Beneath this line is the data. Output exactly the lines from the line with "Instruction: Open the 'Herren" to the line with "Place cursor in", both ends included, and nothing more.

┏━━

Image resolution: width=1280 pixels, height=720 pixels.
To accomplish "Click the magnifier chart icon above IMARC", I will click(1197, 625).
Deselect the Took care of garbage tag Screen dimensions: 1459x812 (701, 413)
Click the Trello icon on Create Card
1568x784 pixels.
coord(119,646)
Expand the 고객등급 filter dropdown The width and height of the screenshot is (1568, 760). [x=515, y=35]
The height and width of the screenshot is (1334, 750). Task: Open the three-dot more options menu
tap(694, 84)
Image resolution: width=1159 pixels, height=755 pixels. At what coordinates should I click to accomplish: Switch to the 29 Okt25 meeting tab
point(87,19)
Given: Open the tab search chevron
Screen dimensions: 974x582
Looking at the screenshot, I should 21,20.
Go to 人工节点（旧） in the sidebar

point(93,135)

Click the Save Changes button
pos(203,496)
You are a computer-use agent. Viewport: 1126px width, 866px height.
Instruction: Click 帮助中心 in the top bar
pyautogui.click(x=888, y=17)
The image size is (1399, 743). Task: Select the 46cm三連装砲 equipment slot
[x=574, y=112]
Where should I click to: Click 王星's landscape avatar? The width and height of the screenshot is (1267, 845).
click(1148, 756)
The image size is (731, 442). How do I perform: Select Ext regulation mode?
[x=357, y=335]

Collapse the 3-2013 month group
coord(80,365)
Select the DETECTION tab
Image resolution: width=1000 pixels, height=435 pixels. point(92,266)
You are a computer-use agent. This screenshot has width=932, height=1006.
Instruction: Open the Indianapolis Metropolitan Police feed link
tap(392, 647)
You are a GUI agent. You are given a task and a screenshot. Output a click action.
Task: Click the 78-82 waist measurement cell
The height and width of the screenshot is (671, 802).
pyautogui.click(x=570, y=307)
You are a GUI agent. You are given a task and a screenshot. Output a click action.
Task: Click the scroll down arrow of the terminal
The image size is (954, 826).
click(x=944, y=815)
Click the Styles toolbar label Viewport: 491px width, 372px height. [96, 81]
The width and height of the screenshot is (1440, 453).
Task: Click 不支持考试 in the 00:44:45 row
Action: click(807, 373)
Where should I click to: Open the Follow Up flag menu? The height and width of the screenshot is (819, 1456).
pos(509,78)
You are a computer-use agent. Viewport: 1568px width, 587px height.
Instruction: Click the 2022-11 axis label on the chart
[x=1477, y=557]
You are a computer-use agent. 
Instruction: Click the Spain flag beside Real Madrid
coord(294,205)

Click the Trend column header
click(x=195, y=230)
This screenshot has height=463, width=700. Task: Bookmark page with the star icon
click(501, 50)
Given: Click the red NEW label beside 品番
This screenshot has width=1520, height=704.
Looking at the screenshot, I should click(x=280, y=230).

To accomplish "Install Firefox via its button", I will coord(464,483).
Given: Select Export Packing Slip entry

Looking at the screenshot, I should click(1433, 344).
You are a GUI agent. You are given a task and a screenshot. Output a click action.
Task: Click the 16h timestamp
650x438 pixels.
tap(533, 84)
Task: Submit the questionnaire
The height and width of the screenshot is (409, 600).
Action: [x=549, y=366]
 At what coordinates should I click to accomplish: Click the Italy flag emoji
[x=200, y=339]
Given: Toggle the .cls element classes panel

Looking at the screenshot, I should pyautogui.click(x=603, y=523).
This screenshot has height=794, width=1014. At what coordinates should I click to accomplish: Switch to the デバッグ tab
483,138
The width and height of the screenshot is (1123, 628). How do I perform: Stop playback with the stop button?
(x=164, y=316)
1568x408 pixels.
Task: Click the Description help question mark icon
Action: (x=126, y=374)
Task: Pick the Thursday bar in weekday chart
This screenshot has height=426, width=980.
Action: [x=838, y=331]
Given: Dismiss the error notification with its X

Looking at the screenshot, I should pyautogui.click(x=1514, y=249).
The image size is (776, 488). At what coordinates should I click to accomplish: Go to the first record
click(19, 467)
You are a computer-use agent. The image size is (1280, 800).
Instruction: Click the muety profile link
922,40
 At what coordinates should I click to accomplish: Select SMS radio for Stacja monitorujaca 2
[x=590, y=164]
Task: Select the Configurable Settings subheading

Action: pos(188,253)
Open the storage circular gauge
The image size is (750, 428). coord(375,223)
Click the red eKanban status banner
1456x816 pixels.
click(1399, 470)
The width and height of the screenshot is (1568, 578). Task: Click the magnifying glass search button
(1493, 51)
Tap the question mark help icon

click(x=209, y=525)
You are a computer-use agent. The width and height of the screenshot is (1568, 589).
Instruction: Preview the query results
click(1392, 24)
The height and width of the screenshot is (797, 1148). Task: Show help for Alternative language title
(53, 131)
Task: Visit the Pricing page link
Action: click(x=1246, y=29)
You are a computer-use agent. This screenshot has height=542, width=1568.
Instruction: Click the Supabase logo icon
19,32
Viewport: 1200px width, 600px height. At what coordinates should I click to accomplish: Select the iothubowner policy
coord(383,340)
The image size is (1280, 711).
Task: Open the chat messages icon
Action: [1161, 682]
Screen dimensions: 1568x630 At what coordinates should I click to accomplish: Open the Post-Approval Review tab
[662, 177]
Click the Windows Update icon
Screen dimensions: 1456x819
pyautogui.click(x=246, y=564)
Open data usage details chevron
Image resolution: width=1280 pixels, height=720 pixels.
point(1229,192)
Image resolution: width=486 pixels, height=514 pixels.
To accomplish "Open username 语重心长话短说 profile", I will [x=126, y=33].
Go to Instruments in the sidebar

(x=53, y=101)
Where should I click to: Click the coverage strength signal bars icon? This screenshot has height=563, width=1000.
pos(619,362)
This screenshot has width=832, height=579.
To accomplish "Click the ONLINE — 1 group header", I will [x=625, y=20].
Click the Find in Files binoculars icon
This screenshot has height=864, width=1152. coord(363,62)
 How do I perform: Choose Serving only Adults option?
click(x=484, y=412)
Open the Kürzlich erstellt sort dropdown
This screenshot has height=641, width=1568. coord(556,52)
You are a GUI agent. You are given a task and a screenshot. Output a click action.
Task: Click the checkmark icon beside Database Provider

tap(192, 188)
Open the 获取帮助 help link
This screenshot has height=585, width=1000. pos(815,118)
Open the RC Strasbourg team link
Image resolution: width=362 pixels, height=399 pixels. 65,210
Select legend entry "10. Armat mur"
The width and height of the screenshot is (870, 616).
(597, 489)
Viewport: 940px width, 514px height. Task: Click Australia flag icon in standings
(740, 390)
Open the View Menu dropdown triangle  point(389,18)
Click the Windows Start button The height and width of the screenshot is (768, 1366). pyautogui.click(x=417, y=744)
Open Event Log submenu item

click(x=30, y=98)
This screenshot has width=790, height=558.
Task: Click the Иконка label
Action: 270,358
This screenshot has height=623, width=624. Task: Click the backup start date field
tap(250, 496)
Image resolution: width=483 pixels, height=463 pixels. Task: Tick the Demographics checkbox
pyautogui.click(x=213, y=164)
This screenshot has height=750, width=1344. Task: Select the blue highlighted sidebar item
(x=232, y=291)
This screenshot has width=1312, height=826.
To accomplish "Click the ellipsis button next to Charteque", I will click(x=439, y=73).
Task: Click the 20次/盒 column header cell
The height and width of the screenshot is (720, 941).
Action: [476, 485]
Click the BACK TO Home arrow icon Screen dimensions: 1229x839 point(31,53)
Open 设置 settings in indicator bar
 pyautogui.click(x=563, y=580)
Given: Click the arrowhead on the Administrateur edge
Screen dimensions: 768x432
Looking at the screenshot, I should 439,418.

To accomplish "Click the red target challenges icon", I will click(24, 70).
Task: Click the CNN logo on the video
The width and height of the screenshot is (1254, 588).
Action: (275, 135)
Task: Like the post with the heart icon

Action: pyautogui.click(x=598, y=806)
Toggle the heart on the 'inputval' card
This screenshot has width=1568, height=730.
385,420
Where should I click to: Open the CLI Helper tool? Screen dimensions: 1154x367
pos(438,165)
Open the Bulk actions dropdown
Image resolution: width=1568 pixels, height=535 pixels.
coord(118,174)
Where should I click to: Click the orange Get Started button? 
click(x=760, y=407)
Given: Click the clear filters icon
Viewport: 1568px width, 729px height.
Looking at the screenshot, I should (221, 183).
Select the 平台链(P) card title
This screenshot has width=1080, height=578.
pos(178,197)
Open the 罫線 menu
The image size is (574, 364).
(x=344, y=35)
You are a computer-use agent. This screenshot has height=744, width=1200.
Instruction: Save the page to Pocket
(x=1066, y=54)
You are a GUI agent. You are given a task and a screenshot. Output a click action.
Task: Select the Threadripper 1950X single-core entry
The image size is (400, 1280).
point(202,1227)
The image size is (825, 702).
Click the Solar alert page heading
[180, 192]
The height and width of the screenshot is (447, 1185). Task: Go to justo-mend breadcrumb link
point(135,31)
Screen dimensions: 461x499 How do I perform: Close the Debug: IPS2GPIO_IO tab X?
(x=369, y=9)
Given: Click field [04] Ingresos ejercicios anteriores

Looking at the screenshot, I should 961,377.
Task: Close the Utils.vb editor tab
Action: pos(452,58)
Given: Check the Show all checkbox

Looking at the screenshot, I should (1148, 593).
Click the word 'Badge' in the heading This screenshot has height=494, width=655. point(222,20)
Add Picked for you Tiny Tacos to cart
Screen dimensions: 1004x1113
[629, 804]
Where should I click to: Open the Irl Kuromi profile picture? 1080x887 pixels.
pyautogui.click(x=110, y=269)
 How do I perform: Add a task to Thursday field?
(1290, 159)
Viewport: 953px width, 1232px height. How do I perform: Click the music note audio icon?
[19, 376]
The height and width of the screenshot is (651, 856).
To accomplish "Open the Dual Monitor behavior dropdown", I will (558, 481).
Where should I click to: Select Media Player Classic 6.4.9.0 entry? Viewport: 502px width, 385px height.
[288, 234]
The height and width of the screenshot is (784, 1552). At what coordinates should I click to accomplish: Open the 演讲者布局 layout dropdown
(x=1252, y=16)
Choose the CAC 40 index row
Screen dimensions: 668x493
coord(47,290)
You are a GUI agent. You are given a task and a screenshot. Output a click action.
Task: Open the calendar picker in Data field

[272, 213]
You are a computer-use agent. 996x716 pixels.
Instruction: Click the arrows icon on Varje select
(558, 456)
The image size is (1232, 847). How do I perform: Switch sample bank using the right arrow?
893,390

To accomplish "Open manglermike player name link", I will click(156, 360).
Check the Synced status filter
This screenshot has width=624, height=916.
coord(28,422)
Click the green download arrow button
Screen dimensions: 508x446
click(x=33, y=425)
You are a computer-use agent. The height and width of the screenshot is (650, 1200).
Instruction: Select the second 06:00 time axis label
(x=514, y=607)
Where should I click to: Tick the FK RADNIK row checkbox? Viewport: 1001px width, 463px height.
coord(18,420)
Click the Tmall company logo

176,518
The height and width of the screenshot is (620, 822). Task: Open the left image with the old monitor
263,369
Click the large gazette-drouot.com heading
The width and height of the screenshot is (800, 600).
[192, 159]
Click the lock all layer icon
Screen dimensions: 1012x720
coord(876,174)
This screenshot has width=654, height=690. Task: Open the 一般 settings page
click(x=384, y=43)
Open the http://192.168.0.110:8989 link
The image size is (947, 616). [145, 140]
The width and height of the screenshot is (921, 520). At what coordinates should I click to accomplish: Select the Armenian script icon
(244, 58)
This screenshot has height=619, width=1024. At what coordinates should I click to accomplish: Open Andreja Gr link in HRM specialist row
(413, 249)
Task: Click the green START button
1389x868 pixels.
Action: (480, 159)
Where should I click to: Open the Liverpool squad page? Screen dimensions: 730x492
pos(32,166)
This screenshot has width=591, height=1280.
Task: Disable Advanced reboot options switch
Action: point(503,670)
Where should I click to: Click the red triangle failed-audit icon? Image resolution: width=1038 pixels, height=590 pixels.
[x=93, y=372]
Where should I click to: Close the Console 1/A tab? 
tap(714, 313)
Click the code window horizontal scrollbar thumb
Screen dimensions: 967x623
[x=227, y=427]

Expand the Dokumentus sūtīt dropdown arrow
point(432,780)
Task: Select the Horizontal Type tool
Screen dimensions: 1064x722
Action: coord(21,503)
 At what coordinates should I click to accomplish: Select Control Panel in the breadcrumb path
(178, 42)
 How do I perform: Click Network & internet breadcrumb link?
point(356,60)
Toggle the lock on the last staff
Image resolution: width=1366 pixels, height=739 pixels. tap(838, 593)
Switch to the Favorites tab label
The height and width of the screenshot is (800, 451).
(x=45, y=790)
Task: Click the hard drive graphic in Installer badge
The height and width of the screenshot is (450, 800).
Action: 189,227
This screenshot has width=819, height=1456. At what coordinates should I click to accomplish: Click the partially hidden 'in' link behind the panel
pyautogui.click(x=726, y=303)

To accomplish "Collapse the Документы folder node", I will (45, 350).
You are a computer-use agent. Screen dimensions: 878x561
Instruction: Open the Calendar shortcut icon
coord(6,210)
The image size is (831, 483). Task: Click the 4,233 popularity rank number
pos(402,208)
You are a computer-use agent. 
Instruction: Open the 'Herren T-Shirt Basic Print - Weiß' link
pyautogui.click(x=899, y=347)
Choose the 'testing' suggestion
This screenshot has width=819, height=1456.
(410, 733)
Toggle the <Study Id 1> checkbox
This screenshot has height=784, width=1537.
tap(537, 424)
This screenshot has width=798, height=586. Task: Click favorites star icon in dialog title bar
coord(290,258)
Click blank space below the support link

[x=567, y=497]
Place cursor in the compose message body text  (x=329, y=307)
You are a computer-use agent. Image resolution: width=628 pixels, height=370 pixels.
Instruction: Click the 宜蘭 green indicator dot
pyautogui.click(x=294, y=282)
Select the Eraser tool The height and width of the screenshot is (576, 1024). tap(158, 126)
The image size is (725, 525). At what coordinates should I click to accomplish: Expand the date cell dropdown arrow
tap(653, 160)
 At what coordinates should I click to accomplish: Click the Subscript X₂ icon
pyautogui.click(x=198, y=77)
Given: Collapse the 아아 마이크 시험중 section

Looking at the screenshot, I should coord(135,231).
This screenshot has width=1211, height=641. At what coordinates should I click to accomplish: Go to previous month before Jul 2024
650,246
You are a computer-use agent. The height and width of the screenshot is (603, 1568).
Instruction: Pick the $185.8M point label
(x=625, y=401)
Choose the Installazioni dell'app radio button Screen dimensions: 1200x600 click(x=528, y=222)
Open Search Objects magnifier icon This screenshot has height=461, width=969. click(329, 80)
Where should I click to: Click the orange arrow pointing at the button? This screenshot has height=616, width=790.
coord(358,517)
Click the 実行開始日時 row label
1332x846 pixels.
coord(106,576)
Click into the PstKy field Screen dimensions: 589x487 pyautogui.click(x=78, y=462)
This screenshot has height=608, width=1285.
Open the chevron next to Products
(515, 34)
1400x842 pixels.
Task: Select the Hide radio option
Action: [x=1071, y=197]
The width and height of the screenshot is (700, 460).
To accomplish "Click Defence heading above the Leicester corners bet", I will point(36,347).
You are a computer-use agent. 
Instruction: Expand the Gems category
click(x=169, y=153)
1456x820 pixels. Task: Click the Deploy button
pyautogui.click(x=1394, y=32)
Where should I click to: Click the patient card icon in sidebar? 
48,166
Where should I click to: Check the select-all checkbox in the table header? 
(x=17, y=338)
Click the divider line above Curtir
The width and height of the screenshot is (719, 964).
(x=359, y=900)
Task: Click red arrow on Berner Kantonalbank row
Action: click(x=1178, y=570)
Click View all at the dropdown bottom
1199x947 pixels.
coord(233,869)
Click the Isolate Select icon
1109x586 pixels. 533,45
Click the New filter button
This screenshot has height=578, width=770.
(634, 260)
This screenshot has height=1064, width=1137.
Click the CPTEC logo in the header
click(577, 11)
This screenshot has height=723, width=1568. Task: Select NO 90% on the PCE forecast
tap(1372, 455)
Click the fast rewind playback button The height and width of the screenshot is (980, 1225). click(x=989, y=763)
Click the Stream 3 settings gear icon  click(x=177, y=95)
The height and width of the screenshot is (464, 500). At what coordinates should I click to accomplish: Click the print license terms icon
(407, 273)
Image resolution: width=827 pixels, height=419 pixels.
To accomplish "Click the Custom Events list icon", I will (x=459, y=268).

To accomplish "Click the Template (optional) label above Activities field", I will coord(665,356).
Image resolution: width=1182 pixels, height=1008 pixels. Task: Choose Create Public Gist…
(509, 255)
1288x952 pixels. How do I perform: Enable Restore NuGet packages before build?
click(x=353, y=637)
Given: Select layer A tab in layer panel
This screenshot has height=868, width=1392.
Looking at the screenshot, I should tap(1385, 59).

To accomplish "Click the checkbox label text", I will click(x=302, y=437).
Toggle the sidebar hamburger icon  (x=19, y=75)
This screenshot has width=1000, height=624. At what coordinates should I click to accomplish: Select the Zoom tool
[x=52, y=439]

┗━━

Task response -
Instruction: Open the 'Herren T-Shirt Basic Print - Weiß' link
pyautogui.click(x=899, y=347)
Choose the 'testing' suggestion
This screenshot has width=819, height=1456.
(410, 733)
Toggle the <Study Id 1> checkbox
This screenshot has height=784, width=1537.
tap(537, 424)
This screenshot has width=798, height=586. Task: Click favorites star icon in dialog title bar
coord(290,258)
Click blank space below the support link

[x=567, y=497]
Place cursor in the compose message body text  (x=329, y=307)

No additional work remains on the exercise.